WALTER NEVES
GABRIEL ROCHA
LETICIA VALOTA
Núcleo de Pesquisa e Divulgação em Evolução Humana
Instituto de Estudos Avançados da USP
Desde o início da Paleoantropologia no século XIX, a todo fóssil hominínio encontrado era atribuída uma nova espécie. Assim, proliferaram nomes como Pithecanthropus erectus, Homo paleojavanicus, Zijanthropus boisei. Isso basicamente ocorria porque todo descobridor do fóssil queria deixar o seu nome para a eternidade. Havia também uma outra tradição perversa que era o nacionalismo, ou seja, cada país queria ter uma espécie da linhagem humana descrita em seu território. Essa estratégia durou até 1950 quando Dobzhansky e Mayr propuseram a existência de apenas dois gêneros na evolução humana: os Australopithecus e Homo, ao qual pertencemos todos nós. Isso fez com que nos anos 1960 e 1970 a maior parte dos fósseis da linhagem hominínia encontrados fossem alocados a gêneros e espécies já descritos.
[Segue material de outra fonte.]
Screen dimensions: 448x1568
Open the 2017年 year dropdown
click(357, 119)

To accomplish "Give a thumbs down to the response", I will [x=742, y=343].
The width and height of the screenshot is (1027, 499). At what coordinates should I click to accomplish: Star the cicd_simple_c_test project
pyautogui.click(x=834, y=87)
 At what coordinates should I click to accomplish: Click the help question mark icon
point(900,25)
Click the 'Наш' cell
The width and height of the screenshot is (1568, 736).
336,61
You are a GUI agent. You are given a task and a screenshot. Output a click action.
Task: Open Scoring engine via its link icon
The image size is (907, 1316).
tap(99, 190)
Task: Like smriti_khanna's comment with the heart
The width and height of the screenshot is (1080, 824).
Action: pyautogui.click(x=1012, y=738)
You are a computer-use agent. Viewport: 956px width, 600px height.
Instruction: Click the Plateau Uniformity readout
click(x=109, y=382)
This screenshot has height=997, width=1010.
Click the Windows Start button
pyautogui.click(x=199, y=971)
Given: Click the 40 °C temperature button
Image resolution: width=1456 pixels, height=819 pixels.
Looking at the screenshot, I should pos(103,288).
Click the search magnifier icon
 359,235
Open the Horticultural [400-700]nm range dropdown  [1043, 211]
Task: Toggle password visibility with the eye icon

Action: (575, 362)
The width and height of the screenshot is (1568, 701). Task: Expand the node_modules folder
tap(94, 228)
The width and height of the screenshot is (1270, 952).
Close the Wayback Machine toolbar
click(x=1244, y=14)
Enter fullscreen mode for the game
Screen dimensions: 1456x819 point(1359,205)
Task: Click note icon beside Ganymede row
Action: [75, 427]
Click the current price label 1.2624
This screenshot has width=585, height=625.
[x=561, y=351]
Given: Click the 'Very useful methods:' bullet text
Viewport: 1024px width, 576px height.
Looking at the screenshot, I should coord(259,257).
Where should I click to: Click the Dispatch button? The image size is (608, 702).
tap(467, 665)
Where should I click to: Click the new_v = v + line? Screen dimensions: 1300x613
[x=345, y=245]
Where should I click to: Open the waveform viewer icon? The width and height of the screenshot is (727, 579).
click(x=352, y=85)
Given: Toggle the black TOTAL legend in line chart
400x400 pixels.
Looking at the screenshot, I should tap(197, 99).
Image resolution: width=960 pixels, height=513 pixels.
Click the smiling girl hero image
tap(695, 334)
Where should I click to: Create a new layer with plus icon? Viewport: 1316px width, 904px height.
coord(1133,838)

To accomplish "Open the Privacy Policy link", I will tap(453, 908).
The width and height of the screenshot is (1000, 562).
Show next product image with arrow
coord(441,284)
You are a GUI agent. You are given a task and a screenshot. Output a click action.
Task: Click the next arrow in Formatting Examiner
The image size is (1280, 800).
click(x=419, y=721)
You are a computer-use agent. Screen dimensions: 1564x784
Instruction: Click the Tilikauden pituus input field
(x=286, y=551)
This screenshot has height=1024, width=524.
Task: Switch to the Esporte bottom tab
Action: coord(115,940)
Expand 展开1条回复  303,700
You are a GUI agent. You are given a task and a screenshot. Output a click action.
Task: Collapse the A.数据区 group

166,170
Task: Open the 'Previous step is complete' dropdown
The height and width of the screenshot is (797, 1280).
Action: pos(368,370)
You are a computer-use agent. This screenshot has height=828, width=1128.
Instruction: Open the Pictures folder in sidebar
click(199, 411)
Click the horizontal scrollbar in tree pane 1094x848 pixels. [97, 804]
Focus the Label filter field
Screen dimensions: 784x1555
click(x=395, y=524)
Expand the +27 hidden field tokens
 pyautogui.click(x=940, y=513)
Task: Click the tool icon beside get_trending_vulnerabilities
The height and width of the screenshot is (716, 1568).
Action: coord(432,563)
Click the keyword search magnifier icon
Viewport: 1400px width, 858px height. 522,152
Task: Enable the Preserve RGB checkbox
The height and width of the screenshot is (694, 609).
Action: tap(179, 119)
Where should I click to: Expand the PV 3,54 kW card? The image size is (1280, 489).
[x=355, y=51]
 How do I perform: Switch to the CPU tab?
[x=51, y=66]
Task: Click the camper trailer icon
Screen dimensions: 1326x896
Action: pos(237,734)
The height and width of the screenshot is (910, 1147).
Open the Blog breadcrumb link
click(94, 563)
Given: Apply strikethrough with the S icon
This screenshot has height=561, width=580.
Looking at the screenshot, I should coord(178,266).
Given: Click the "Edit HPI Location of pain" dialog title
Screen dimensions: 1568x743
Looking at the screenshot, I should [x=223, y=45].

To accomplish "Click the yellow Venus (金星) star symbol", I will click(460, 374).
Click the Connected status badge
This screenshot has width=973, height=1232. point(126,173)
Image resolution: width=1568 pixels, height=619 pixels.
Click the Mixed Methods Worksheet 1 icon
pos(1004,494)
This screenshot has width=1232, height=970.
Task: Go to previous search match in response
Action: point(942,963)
Ao final dos anos 1970, Ian Tattersall do Museu Americano de História Natural efetuou um experimento e abriu a porteira para a admissão de novos gêneros e espécies, praticamente a cada novo fóssil encontrado. O experimento de Tattersall foi muito simples: ele estudou os lêmures de Madagascar, uma ilha no leste africano na qual existem dezenas de espécies desses primatas. A partir desse estudo, o autor demonstrou que, se os esqueletos desses lêmures fossem examinados como os paleoantropólogos faziam com os esqueletos dos hominínios, haveria uma subestimação do número de espécies quando comparado com a realidade. A partir desse momento, começou a proliferar novamente na literatura muitos nomes de novos hominínios. Por exemplo, em termos de gênero, agregou-se a Australopithecus e Homo os gêneros Paranthropus, Kenyanthropus, Ardipithecus, Sahelanthropus e Orrorin. O Homo heidelbergensis, que ocupou praticamente todo o velho mundo durante o Pleistoceno Médio, foi dividido em Homo heidelbergensis sensu stricto, Homo rhodesiensis, e Homo daliensis. Um espécime claramente de Homo erectus encontrado na Espanha e datado em 1.4 milhão de anos foi batizado por puras razões paroquiais como Homo antecessor. À espécie Australopithecus afarensis foram agregadas sem absoluta necessidade o Kenyanthropus platyops, o Australopithecus bahrelghazali e o Australopithecus deyiremeda.
No que se refere ao gênero Homo a coisa também tomou proporções escandalosas: H. rudolfensis, H. ergaster, H. antecessor, H. naledi, H. floresiensis, H. luzonensis, H. longi, H. helmei, H. bodoensis, H. georgicus. Isso não significa que, às vezes, não seja de fato necessário classificar novos fósseis de hominínios em gêneros ou espécies novas, mas essa tentação deve ser resistida ao máximo.
Aqueles autores que defendem um grande número de gêneros e espécies na linhagem hominínia são denominados de splitters, Já aqueles que preferem manter um pequeno número de gêneros e espécies como queriam Dobzhansky e Mayr, são denominados de lumpers.
Evidentemente que a verdade não deve residir em nenhum desses extremos, mas o mesmo problema continua: achar uma posição equilibrada entre as duas posições que, de fato, dê conta da diversidade hominínia que se iniciou há 7 milhões de anos. O fato é que duas tendências perversas devem ser evitadas a qualquer custo: as vaidades pessoais e os arroubos nacionalistas.